Transgenre, j’ai peur que la religion entre en contradiction avec le principe même de ce que je suis

illustration : jeune homme dans des feuilles d'automne - Image par Free-Photos de Pixabay

Par : pasteur Marc Pernot

Question d’un visiteur :

Bonjour,

Je suis un jeune homme transgenre (né femme, faisant actuellement une transition sociale, médicale et administrative) pour être reconnu en tant qu’homme.
Je m’intéresse depuis quelques temps à la foi, et envisage une conversion au protestantisme. Cependant, j’ai peur que la religion entre en contradiction avec le principe même de mon existence et de mon identité (à laquelle je ne souhaite en aucun cas renoncer)
Quelle est la situation des personnes transgenre dans le protestantisme en Suisse? Avez-vous connaissance de l’existence de pasteurs transgenre ?

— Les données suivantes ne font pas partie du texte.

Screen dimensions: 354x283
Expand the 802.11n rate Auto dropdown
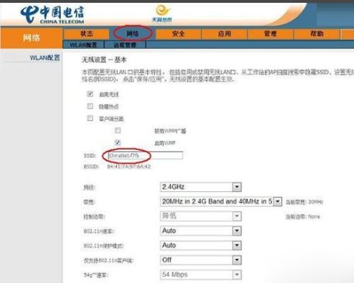(x=200, y=231)
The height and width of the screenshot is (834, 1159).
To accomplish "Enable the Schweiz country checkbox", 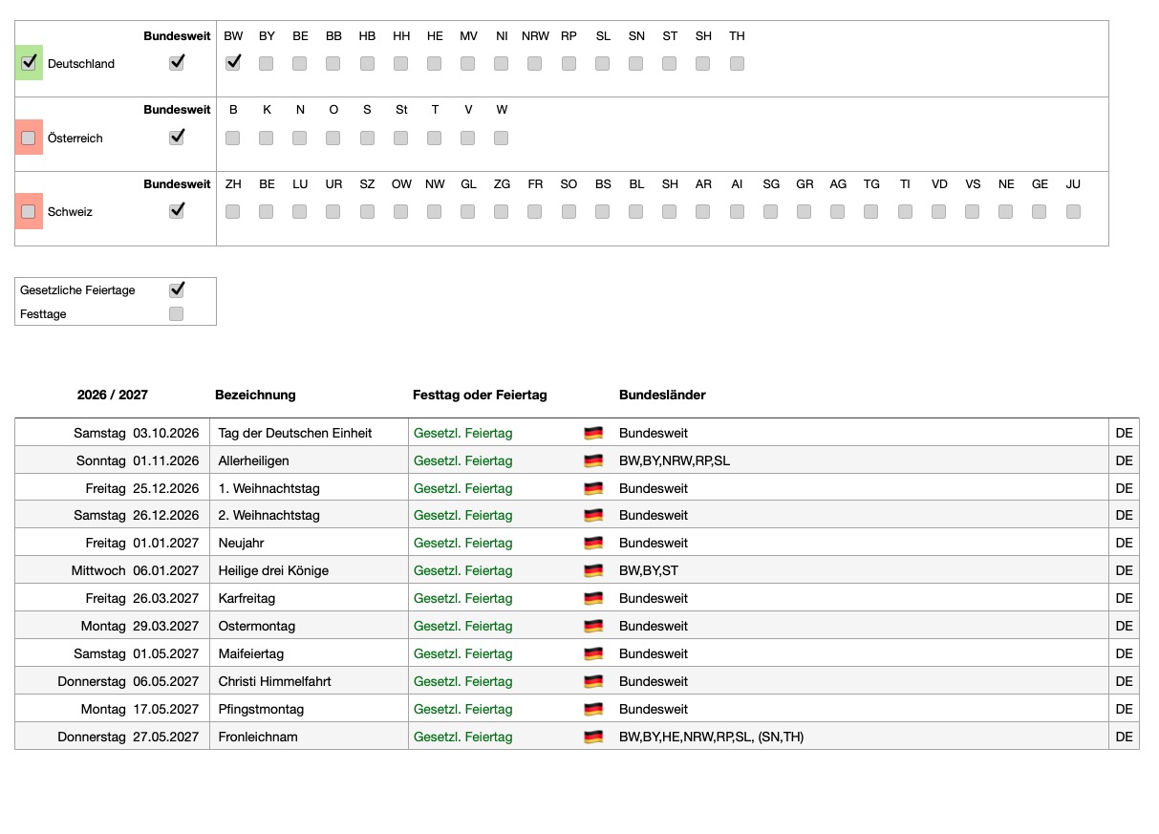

Je vous remercie de votre attention, et, d’avance, de votre réponse

Réponse d’un pasteur :

Bonjour Monsieur

Il n’est absolument pas question dans notre église protestante que qui que ce soit porte un jugement sur qui vous êtes et ce que vous êtes. Bien sûr, on n’est jamais à l’abri d’une personne ayant des problèmes psychologiques l’amenant à blesser son entourage. Ce serait tout à fait exceptionnel, et devrait amener le pasteur à réagir en rappelant à cette personne les fondamentaux du vivre ensemble. De plus, je ne vois pas en quoi cela regarderait qui que ce soit que vous soyez né femme.

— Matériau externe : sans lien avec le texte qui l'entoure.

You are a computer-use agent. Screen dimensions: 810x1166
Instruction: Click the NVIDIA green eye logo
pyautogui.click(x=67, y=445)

Il est possible que dans des églises dites « évangéliques » et dans certaines paroisses « catholiques » vous rencontriez un accueil bien différent.

Je ne connais pas de pasteur transgenre en Suisse ou en France, mais ce n’est pas impossible qu’il y en ait. Comme je vous l’ai dit, le passé de quelqu’un ne nécessite pas nécessairement de publicité quand il ou elle est consacré(e) pasteur. Si votre question est d’envisager éventuellement de devenir pasteur vous-même, la question est ailleurs. Être pasteur ce n’est pas se passionner pour le Christ, la Bible ou Dieu car cela est commun à tous les chrétiens engagés. Pour être pasteur, il faut en plus se passionner pour les gens (quels qu’ils soient, et c’est parfois un peu triste), et encore plus difficile : s’intéresser à l’église. Je vous conseillerais donc de vous engager d’abord dans une paroisse protestante comme paroissien, puis comme bénévole actif pendant quelques temps avant de discerner si la fonction de pasteur vous correspondrait.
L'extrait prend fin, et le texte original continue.